Guidelines for setting up and working in Python projects.

Dependencies#

If your project is a application, e.g. a CLI or a deployed service such as a AWS Lambda function, you should pin all your dependencies to exact versions. Tools such as pip-tools can help with the process; this documentation uses pip-tools to defines its dependencies.

If you are building a library that is meant to be imported and used by other projects, then the correct way to specify dependencies is a little trickier. We recommended the following setup, if possible:

  • Specify direct dependencies with >= in your setup file (usually setup.cfg)
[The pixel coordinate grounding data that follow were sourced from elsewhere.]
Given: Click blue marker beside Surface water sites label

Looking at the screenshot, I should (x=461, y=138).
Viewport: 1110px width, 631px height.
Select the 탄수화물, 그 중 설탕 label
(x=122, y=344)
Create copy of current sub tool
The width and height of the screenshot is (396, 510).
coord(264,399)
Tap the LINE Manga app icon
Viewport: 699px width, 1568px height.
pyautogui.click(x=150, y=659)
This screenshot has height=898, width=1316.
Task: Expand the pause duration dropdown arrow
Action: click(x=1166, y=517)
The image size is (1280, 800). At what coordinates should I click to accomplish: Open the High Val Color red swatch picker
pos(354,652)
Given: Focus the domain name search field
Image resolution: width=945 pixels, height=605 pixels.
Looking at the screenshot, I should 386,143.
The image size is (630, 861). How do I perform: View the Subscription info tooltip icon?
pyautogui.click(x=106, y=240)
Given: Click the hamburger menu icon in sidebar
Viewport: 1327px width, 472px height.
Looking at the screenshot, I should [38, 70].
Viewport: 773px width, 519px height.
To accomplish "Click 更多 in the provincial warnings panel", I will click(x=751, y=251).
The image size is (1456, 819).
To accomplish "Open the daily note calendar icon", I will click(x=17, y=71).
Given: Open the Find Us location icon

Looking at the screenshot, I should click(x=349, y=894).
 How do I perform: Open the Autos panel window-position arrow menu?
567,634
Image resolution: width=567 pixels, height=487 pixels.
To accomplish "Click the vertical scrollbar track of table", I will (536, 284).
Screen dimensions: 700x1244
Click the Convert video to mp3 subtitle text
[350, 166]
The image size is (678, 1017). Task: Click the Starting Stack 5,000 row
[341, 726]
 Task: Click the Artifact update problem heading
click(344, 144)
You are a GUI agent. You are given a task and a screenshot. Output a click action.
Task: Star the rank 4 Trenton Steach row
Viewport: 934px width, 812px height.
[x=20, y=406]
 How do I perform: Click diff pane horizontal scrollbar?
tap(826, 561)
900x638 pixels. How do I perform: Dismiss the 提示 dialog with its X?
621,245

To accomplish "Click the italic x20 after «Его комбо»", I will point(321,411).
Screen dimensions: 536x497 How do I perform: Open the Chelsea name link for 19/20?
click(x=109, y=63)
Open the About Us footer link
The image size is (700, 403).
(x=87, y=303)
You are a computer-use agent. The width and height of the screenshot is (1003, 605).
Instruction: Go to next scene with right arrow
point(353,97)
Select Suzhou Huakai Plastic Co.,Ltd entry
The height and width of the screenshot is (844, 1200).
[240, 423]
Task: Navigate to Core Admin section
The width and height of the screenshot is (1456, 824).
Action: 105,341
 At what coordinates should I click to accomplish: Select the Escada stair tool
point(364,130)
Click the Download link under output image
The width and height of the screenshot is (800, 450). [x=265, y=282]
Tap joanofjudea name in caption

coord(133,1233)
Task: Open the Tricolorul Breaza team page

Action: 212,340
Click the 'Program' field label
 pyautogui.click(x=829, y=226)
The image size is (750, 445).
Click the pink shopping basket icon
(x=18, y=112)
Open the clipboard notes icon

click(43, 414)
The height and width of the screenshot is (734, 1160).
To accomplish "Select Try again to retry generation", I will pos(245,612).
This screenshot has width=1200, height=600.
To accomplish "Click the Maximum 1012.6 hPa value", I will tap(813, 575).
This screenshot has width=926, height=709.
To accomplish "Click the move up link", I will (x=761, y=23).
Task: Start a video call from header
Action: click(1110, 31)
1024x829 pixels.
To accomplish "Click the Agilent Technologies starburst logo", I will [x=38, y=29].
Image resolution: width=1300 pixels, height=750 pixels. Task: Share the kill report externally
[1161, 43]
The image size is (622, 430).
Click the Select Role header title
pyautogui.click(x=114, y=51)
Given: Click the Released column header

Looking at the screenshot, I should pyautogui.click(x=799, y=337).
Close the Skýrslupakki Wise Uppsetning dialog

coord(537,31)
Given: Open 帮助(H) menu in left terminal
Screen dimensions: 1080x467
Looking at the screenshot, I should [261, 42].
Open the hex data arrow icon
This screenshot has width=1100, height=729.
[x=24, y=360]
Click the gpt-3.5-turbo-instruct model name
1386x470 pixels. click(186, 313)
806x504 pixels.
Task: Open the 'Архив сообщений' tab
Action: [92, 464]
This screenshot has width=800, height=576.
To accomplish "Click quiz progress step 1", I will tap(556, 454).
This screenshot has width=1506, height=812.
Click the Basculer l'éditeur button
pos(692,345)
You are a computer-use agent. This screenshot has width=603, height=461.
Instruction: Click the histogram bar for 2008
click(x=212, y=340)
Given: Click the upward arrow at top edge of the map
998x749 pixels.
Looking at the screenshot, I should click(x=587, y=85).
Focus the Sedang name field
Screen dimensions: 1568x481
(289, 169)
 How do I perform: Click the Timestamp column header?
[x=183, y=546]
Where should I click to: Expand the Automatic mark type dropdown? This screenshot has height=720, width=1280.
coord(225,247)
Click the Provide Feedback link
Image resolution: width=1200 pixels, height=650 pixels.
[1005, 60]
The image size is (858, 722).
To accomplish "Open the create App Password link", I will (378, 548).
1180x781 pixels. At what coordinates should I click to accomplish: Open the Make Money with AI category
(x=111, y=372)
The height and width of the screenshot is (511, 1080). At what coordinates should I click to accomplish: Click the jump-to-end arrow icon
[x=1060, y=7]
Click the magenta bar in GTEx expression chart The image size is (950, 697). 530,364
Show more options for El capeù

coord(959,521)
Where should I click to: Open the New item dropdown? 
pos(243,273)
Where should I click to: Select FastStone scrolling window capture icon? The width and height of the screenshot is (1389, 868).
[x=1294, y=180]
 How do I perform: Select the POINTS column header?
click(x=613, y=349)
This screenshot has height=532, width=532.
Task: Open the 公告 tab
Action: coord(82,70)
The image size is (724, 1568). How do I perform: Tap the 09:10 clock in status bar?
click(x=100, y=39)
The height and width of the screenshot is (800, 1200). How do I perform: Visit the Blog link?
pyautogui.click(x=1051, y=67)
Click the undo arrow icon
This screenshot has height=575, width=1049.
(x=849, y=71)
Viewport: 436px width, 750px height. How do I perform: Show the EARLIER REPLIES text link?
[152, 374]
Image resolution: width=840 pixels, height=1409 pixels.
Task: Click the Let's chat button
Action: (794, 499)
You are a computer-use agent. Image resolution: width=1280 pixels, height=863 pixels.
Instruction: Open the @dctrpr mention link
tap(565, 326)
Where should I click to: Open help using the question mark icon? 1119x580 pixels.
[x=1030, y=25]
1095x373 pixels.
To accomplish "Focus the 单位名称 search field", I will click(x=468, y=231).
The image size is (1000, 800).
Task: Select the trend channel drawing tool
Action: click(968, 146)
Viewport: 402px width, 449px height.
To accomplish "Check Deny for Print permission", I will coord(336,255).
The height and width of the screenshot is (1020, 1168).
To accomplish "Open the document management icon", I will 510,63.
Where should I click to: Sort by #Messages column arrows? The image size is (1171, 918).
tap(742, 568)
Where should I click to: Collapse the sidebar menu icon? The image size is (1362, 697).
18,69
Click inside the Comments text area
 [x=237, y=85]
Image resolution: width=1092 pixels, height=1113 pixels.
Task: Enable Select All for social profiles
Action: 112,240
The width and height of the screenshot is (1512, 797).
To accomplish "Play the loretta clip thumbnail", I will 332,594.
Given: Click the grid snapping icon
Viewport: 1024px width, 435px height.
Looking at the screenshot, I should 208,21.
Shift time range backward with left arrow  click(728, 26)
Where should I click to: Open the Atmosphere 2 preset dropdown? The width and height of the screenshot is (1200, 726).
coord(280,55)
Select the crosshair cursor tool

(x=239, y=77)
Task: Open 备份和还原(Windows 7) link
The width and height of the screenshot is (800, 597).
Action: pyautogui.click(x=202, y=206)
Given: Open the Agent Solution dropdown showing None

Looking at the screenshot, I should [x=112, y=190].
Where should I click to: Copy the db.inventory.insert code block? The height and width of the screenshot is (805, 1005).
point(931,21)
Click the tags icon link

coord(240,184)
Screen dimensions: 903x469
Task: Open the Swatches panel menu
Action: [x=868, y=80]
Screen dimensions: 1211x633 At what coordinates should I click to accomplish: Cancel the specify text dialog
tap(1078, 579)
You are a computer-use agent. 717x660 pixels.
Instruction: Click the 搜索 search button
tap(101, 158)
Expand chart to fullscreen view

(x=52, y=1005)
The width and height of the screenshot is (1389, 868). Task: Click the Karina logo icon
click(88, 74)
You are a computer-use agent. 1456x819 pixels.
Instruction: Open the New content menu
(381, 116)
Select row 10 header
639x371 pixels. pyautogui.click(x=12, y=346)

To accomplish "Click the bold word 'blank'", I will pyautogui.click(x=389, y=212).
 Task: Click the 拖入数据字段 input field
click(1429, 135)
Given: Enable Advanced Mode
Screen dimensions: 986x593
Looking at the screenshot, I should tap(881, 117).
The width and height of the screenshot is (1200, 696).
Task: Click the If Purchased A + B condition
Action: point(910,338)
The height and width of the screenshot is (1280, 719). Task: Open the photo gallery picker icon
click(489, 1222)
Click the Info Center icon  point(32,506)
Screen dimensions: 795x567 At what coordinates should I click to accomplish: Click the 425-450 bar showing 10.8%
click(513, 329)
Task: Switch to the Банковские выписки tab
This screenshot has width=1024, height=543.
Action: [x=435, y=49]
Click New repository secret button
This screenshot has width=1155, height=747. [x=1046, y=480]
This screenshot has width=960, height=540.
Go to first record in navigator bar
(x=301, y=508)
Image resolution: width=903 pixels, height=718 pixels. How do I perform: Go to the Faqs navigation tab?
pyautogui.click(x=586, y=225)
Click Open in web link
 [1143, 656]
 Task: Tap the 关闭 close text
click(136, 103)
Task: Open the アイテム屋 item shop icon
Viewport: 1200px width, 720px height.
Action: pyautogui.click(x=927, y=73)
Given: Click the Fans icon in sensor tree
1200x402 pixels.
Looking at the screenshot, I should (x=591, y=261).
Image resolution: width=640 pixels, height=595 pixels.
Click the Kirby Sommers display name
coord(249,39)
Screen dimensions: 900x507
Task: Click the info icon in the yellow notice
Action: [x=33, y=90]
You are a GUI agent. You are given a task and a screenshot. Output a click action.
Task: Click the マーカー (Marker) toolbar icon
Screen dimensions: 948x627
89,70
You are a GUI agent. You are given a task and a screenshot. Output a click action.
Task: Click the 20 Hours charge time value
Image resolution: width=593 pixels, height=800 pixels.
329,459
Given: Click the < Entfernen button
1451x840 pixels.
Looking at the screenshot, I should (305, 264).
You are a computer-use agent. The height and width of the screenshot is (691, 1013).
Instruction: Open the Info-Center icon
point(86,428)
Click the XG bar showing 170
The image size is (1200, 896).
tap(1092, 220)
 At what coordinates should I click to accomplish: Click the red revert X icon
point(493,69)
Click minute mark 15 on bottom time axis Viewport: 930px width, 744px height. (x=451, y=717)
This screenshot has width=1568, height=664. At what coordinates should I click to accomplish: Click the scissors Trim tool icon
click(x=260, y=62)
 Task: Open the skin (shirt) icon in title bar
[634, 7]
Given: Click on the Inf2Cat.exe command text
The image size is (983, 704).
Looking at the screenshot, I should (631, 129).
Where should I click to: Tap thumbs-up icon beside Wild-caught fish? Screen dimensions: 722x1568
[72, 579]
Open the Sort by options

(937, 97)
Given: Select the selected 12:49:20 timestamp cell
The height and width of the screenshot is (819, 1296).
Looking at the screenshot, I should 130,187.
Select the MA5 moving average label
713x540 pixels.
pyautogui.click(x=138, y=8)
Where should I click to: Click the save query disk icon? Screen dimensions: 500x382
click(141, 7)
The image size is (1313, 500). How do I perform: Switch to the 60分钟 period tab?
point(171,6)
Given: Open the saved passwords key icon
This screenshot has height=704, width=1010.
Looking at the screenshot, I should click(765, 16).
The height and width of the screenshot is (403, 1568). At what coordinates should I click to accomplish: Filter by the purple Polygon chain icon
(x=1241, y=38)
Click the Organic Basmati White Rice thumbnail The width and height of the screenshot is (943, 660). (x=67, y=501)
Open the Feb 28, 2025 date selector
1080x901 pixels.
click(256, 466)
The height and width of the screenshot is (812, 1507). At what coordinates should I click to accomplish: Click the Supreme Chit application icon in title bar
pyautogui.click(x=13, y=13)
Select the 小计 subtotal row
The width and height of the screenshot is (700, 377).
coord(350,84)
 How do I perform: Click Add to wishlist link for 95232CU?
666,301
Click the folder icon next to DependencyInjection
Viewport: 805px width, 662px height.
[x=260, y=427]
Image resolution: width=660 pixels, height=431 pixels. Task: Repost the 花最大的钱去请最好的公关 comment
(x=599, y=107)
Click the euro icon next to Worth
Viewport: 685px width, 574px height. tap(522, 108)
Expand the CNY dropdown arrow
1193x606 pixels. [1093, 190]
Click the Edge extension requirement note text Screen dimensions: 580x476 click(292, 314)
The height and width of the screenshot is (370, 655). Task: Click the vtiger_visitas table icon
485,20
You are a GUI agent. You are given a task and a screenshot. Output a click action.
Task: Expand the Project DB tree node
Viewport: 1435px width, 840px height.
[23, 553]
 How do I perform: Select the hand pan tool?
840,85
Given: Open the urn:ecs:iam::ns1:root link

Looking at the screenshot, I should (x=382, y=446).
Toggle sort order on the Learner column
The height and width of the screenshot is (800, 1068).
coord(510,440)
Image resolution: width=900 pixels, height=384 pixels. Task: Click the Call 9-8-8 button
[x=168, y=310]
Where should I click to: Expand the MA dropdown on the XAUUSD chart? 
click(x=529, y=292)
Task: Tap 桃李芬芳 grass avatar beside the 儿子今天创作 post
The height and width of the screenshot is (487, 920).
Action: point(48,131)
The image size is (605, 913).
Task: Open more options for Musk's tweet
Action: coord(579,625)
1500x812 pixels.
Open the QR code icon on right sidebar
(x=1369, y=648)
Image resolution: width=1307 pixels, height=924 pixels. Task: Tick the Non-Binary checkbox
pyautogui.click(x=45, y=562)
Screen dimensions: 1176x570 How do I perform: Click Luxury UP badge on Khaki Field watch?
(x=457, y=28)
  • Keep a requirements-min.txt file at the top level of your repo with all direct dependencies, but this time with == version specifications

  • In CI, test with both a standard install and with requirements-min.txt

  • Specify development dependencies with ~= version specifications on the MINOR version when appropriate, otherwise ==

Examples#

Let’s say you have a spam package that depends on eggs, and uses milk and coffee as development packages. Your setup.cfg should include something like this:

install_requires =
   eggs >= 2.3.4

Then, in your requirements-min.txt file:

eggs == 2.3.4

If you keep your development dependencies in requirements-dev.txt (recommended), that might look like:

milk ~= 5.4
coffee == 2023.03.16

For an example of this setup in a real-life package, check out stactools.

Tooling#

For Python projects, the following linters, formatters, and checkers are recommended. Each should be included in requirements file(s) as well as added as pre-commit hooks:

Style#

Warning

This style guide is a work in progress

There’s quite a few Python packages in the stac-utils organization. PySTAC is the “base” repository that includes classes for all the main STAC data structures (Item, Catalog, and Collection) as well as reading, writing, and convenience functionality. Before the creation of this this developer guide, we had a de facto policy of “do what PySTAC does” for the rest of the stac-utils Python packages. Now, we use this document as the source of truth.

Using datetime#

Following the lead of the datetime documentation, prefer import the datetime class (and other classes, e.g. timedelta), and don’t rename it:

# DO
from datetime import datetime

# DON't
import datetime
import datetime as dt

The exception to this rule is when datetime is only imported for type checking and using the class directly interferes with another variable name. In this case, in the TYPE_CHECKING block you should do from datetime import datetime as Datetime.